The "Surrogate" Mentor
There is a specific kind of isolation that settles in after the first few months of loss. While friends and community are supportive initially, that contact inevitably fades, leaving you to feel as though you are walking out your grief alone. In this book, Bill became a "surrogate" friend and father to me. Even though he doesn't know me, he is the first person who truly "got me." He filled the gap that often exists between a grieving soul and a community that might be growing tired of the weight of that grief.
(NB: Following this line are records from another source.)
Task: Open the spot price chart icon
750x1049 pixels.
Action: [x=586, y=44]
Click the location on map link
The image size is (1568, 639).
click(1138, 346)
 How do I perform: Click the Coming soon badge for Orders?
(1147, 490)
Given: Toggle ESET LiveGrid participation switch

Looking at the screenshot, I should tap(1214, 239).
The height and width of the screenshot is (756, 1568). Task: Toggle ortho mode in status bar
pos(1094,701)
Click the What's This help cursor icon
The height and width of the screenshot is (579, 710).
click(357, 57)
Vulnerability Over Authority
While Bill writes from his decades of experience as a leader, his greatest strength in these pages is his vulnerability. He admits to the same struggles I face—specifically the urge to "sneak out" of social events because the "rain-cloud" of grief feels too heavy to carry in a crowd. Hearing a leader of his stature admit to these feelings provided me with a sense of normalcy. His resolve to stay and engage, even when he didn't feel like it, serves as a practical example: if he can find the strength to stay, so can I.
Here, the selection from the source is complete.